The family of a registered nurse at Research Medical Center who died after contracting COVID-19 is seeking death benefits under Missouri’s workers’ compensation law.
Celia Yap-Banago died on April 21 after caring for a patient who was later diagnosed with COVID-19. A fellow nurse told KCUR the following day that she and Yap-Banago had worked without N95 respiratory masks or other personal protective equipment.
Yap-Banago was planning to retire this year after working as a nurse for about 40 years. She was 69.
The workers compensation claim was filed on behalf of Yap-Banago’s husband of 34 years, Amado Banago, and her two sons, Jhulan, 28, and Joshua, 26.
In Missouri, the survivors of an employee who dies as a result of a work-related injury are entitled to two-thirds of the employee’s weekly wage. If the family prevails, Amando Banago would be entitled to benefits for the rest of his life or until he remarries.
Kansas City lawyer Brent Welder, who along with his wife Kristie Welder represents the family, said he hoped the case would set a precedent for health care workers who contract the coronavirus, which causes COVID-19.
“The family hopes to really set a national precedent for all health care workers since this is the first situation the public has seen of such a blatant, obvious situation of a health care worker contracting coronavirus at work,” Welder said.
“They want to make sure that health care workers and first responders around the country are protected with laws that remove unnecessary barriers for these kinds of claims.”
The workers’ compensation system aims to ensure that employees who suffer work-related accidents or illnesses are compensated while protecting employers from lawsuits by those same employees.
Last month, the Missouri labor department issued an emergency rule allowing firefighters, police and other first responders to receive workers' compensation if they are diagnosed with COVID-19 or are quarantined as a result of the disease.
But no similar rule has been enacted for hospital workers, meaning they would have to show that it was more likely than not that they contracted COVID-19 as a result of their work environment.
In California, Gov. Gavin Newsom issued an executive order making any COVID-19 infection diagnosed within two weeks of an individual working outside of their home presumptively work-related. A similar presumption has been adopted in Minnesota.
“What you run across in Missouri in general is whether the risk from the workplace is greater than the risk elsewhere in other walks of life,” said Wilson Stafford, a Kansas City workers’ compensation attorney.
Kristie Welder said Yap-Banago’s family hopes that Research Medical Center, her employer, “will do the right thing and honor the family by agreeing to a swift and just resolution of this case so the family can move on with their grieving process.”

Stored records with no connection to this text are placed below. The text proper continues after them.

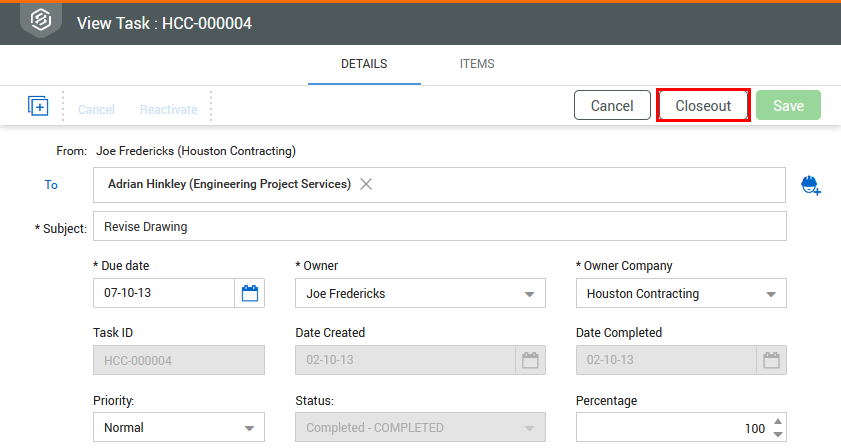Click the outlined Cancel button
The height and width of the screenshot is (448, 841).
612,106
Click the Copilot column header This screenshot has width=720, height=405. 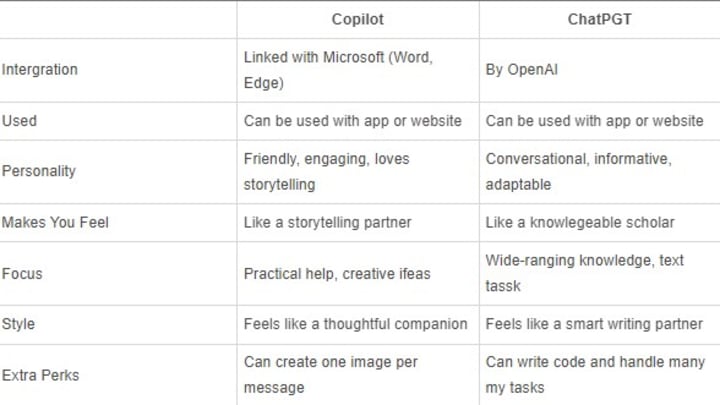coord(357,19)
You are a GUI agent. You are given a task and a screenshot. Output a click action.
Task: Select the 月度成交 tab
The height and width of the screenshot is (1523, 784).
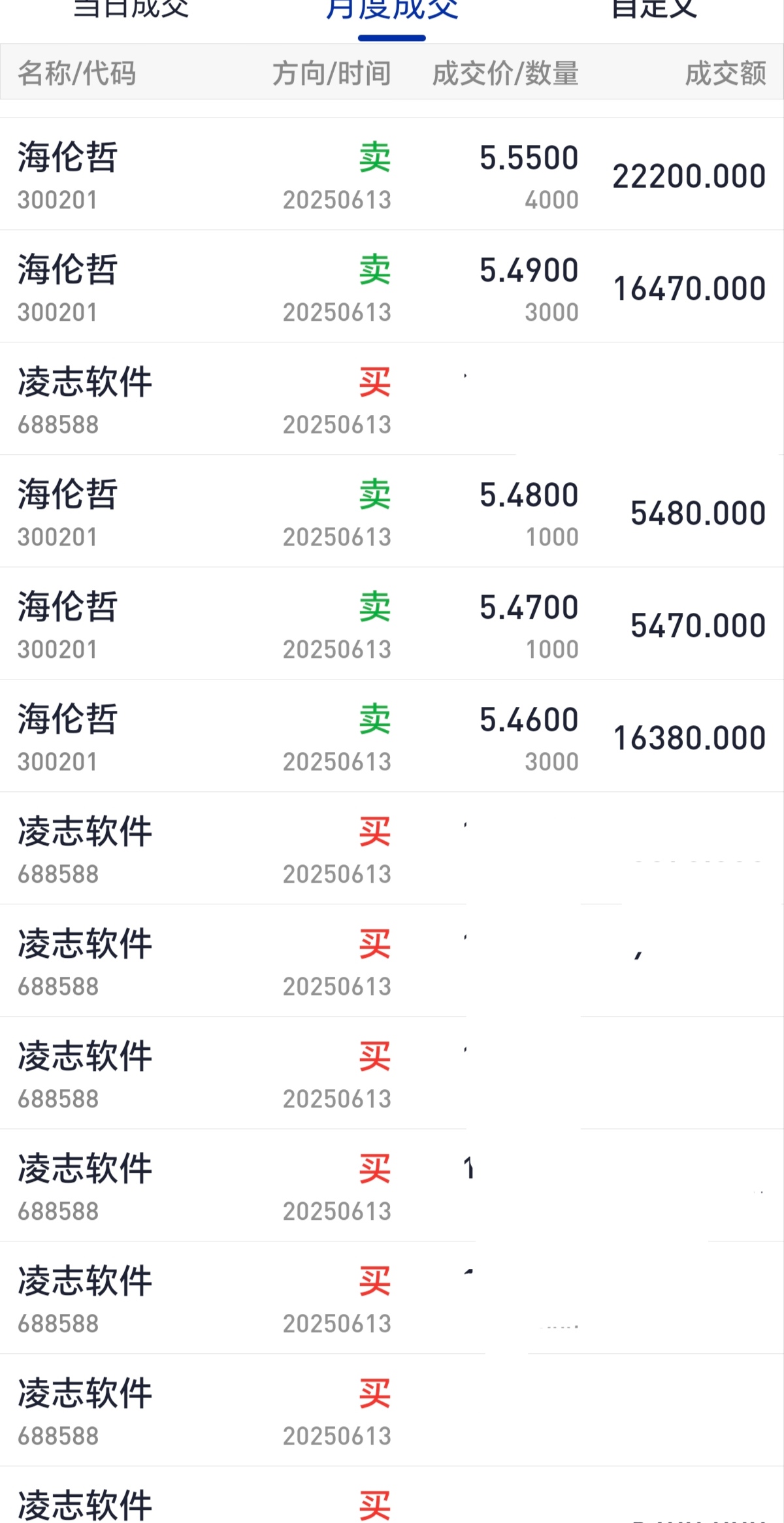pyautogui.click(x=392, y=9)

Christine Hamele, a spokeswoman for Research Medical Center, said in an email statement:
"We are heartbroken by the passing of Celia Yap-Banago, a 40 year veteran nurse. It is difficult to put into words what Celia meant to our hospital and to the countless number of patients she cared for. Her impact on the nursing profession and to those whom she worked with will be everlasting due to the mentorship, training, support and guidance she provided our colleagues. We offer our deepest sympathies to her family and friends, and all who she blessed along the way. We look forward to a swift resolution, working within the State of Missouri’s workers’ compensation system."
Because the patient whom Yap-Banago was treating was not thought to have COVID-19, Yap-Banago was not given a mask or other protective equipment used by workers who treated COVID-19 patients.
But after she went into quarantine at home in late March, Research’s parent company, HCA Health Midwest, implemented a new policy requiring health care workers to wear masks in all patient areas. Before then, only employees who worked with COVID-19 patients or those suspected of having the disease were required to wear them.
Yap-Banago began exhibiting coronavirus symptoms shortly after she went into quarantine. She tested positive for COVID-19 and died after battling the disease for nearly a month. Another nurse who treated the same patient also was infected but she recovered.
Following her death, about 80 nurses and health care workers held a candlelight vigil organized by the National Nurses United union to honor Yap-Banago. The union said her death might have been prevented if she had adequate personal protective equipment.
Research, which is a Level I Trauma Center, has been designated as a hub for COVID-19 care by HCA, which also operates Menorah Medical Center, Overland Park Regional Medical Center and other hospitals in the Kansas City area.
This story has been updated to include the comments of a spokeswoman for Research Medical Center.